[Brief]: For this exercise, reproduce only the lines from the one holding "Task: Go to next pose page" through the final line of the data below, exactly, and omit pictures.

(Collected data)
====

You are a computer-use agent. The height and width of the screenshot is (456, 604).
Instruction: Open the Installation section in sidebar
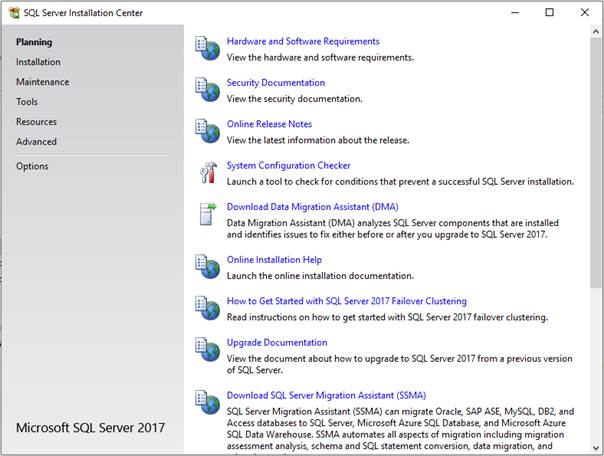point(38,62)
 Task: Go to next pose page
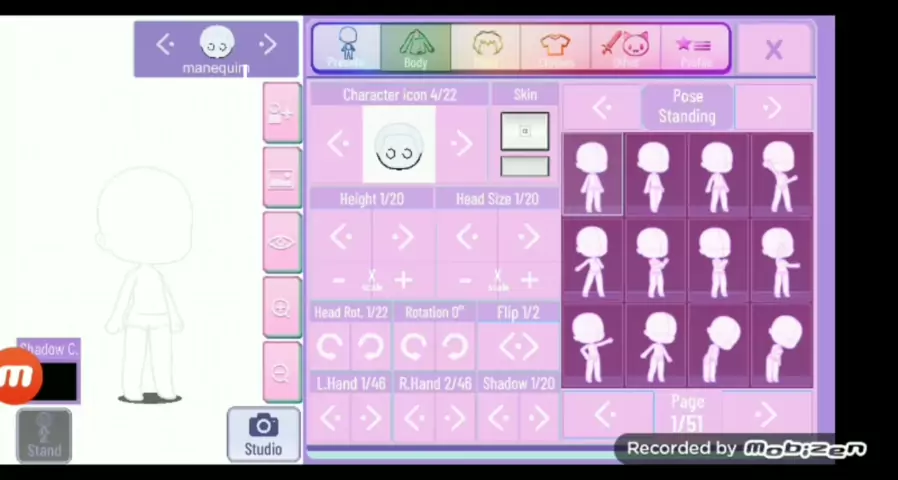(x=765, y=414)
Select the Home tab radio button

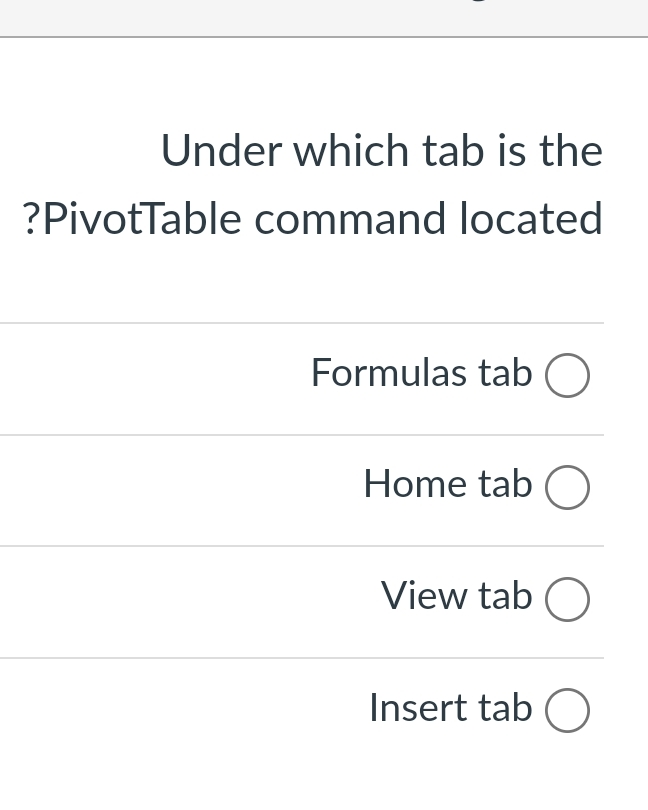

====

[Exercise solution]:
 Task: Go to next pose page
(x=765, y=414)
Select the Home tab radio button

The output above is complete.